> **ABOUT THIS TASK**
Could you restate word for word every line of the records below, from the first one to the one holding "Task: Tap the magnifying glass search icon"?

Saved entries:
⟨

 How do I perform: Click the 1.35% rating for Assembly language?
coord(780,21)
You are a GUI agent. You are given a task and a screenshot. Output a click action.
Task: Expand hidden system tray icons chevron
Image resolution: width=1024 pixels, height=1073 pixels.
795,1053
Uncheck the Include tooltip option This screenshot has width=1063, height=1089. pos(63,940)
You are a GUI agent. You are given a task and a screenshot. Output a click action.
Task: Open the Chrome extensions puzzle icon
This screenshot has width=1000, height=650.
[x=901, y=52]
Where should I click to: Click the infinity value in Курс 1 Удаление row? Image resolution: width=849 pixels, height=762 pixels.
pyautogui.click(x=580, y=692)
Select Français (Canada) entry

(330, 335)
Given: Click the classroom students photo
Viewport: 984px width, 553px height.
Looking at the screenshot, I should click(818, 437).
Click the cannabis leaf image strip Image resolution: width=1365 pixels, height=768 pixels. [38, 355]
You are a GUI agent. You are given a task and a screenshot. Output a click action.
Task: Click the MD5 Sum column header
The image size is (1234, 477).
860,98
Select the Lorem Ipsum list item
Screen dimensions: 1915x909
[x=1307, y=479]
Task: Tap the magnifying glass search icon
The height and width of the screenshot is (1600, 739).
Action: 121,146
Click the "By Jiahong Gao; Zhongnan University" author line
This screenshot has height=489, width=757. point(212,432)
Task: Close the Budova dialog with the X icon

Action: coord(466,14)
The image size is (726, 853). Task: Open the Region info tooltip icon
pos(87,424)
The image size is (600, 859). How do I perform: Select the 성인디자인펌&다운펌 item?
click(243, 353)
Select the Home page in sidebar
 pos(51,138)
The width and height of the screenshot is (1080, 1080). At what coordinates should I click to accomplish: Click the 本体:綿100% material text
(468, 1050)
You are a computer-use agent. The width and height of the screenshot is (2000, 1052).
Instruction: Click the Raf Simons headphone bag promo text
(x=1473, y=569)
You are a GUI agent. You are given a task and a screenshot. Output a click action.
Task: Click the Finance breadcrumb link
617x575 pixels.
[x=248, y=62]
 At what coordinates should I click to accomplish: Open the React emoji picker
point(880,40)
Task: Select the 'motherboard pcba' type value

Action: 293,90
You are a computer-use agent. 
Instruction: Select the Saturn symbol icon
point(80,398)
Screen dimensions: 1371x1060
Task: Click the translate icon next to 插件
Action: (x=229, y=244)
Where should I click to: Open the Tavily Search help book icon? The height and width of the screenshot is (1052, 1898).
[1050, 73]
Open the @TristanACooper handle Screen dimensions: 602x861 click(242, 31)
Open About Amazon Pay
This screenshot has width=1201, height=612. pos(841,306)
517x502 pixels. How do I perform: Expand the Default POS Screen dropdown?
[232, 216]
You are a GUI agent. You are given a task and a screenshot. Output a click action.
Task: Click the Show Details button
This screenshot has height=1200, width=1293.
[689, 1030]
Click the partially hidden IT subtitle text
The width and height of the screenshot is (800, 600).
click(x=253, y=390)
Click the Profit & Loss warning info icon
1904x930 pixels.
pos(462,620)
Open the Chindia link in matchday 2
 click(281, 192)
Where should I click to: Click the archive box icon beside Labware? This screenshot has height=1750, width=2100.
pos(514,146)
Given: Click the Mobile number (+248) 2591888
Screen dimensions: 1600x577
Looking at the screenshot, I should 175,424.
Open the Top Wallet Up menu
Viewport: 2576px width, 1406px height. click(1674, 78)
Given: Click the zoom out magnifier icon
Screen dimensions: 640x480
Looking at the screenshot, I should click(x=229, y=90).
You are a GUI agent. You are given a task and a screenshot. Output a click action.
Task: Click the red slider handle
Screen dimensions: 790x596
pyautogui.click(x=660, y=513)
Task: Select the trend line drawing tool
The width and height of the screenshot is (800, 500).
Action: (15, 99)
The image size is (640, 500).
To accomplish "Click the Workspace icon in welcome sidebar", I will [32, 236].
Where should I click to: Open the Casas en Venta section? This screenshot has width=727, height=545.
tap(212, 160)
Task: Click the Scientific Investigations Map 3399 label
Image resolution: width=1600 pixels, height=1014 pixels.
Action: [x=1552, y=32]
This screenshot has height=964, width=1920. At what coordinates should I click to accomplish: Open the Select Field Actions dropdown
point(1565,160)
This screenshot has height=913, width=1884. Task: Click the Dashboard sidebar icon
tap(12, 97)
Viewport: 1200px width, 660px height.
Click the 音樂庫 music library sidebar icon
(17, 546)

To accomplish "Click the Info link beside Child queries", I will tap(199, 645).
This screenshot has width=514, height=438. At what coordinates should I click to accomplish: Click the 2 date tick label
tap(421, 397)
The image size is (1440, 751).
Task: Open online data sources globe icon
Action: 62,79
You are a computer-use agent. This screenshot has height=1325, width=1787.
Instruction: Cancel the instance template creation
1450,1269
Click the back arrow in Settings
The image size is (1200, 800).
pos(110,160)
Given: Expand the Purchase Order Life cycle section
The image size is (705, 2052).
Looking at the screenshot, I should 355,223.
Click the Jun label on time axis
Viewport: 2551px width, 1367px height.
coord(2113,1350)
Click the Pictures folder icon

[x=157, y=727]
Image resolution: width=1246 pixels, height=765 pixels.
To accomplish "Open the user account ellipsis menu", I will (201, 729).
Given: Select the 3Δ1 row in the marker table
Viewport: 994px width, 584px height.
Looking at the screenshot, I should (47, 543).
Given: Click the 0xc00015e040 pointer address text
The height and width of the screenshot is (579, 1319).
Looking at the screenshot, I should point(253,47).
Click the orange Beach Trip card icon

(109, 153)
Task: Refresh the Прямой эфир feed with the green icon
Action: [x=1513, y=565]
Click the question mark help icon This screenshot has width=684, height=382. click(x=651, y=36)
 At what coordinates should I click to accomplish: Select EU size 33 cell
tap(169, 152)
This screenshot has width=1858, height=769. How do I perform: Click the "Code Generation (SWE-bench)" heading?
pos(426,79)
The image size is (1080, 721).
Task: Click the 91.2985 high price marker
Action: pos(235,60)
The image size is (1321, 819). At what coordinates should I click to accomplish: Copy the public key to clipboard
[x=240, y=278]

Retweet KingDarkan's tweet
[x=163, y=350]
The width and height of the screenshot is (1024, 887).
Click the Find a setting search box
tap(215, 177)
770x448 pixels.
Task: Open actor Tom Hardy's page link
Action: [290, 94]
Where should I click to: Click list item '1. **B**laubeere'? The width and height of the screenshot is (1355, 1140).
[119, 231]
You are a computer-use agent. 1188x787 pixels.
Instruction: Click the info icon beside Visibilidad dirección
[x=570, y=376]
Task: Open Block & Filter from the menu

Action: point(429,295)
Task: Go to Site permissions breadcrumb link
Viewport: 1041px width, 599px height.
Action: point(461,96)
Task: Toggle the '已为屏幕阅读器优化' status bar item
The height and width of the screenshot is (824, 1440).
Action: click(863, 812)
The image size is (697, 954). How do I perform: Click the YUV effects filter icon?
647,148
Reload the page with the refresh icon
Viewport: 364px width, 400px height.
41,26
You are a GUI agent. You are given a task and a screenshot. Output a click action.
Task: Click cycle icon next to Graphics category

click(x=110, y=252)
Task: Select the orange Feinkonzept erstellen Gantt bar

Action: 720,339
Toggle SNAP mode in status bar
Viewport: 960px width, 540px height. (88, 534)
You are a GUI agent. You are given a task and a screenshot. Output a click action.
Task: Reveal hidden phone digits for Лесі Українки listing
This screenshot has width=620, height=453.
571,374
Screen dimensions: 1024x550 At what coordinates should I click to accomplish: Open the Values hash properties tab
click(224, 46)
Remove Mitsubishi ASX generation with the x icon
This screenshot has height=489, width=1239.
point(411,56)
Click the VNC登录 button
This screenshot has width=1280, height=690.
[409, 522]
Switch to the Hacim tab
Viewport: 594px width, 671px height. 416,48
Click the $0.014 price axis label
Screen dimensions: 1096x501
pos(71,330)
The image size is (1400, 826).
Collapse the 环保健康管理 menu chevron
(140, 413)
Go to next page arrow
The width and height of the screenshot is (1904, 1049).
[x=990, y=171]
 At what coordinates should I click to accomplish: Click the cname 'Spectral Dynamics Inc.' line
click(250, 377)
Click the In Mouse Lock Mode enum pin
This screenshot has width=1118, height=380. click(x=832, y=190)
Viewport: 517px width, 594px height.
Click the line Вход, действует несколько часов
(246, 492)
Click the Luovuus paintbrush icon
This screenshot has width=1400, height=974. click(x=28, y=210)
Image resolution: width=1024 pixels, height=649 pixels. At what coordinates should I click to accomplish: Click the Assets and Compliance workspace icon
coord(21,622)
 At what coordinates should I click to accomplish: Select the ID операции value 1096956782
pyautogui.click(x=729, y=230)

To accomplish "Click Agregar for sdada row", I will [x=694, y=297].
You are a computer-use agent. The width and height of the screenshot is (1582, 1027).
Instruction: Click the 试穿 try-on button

⟩

> **EXERCISE SOLUTION**
 How do I perform: Click the 1.35% rating for Assembly language?
coord(780,21)
You are a GUI agent. You are given a task and a screenshot. Output a click action.
Task: Expand hidden system tray icons chevron
Image resolution: width=1024 pixels, height=1073 pixels.
795,1053
Uncheck the Include tooltip option This screenshot has width=1063, height=1089. pos(63,940)
You are a GUI agent. You are given a task and a screenshot. Output a click action.
Task: Open the Chrome extensions puzzle icon
This screenshot has width=1000, height=650.
[x=901, y=52]
Where should I click to: Click the infinity value in Курс 1 Удаление row? Image resolution: width=849 pixels, height=762 pixels.
pyautogui.click(x=580, y=692)
Select Français (Canada) entry

(330, 335)
Given: Click the classroom students photo
Viewport: 984px width, 553px height.
Looking at the screenshot, I should click(818, 437).
Click the cannabis leaf image strip Image resolution: width=1365 pixels, height=768 pixels. [38, 355]
You are a GUI agent. You are given a task and a screenshot. Output a click action.
Task: Click the MD5 Sum column header
The image size is (1234, 477).
860,98
Select the Lorem Ipsum list item
Screen dimensions: 1915x909
[x=1307, y=479]
Task: Tap the magnifying glass search icon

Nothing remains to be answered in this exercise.